During the warm months of 2008 and 2009, the dairy exceeded safe levels of hydrogen sulfide nearly 800 times.
The Minnesota Department of Health said the fumes were so bad, people living nearby should leave. The Brouses and other neighbors evacuated, and spent many days and nights at the homes of friends or relatives.
For three years, the Minnesota Pollution Control Agency tried to find technical solutions to get the emissions under control. When the dairy refused to lay straw over one of the lagoons, the MPCA went to court.
The judge issued an interim order requiring the straw cover, but so far -- a year and half later -- there's been no final order, so further legal action is blocked.
The dairy moved the cows to one of its other operations, but the lagoons still have manure in them.
Last spring, the MPCA issued a one-year permit with a long list of conditions attached -- things the dairy had to do before they could bring the cows back. The dairy has appealed the permit in court, and ignored most of the conditions.

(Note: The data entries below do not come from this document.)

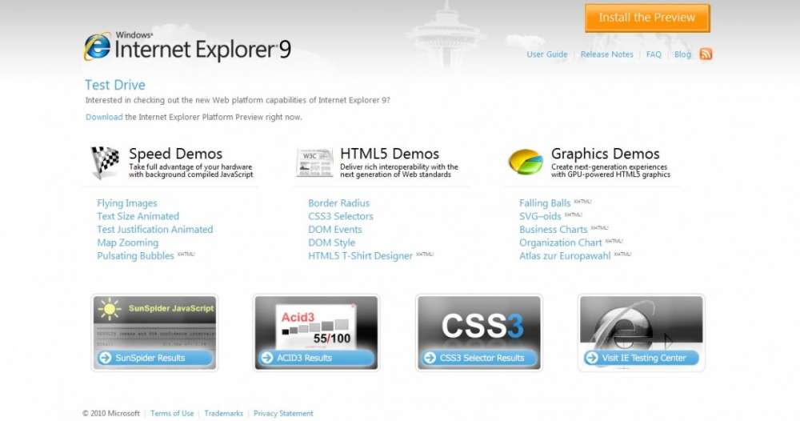Click the W3C HTML5 Demos icon
The image size is (800, 421).
point(314,162)
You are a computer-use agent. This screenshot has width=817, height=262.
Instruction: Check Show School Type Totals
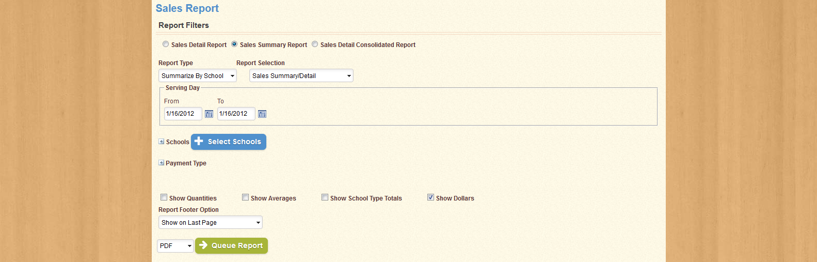pos(325,197)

The handful of state senators at Thursday's hearing expressed shock at the failure of state agencies to find a solution.
"I guess I'm surprised that our administrative citations and administrative orders seem to be so toothless," said DFL Sen. Linda Higgins from Minneapolis. "Is there no way that we can say, 'enough is enough, we're done with you people, and we're going to go in and clean it up and you're going to pay.'"
That would be the Superfund approach, where the state could clean up the site and go to court to force the polluter to pay.But MPCA Commissioner Paul Eger is hoping at least one of the three existing court cases will provide an answer.
"The actions we've taken, sometimes you have to go to court to have them enforced, and this case we're in multiple venues right now, and ongoing litigation," Eger said. "That's unfortunate, it's disappointing, but the MPCA has taken a lot of action in this case, and we're not satisfied with the pace of it at all."
Neither are some of the committee members, and they say they'll look for ways to give the MPCA's enforcement functions more teeth. The MPCA board will decide at the end of March whether to decline to renew Excel Dairy's permit; the permit itself expires a month later.
An attorney for Excel Dairy told MPR news the dairy has won all its court cases so far, and the state is acting inappropriately.
The dairy's neighbors are dreading the spring thaw that will renew the smell from the manure pits.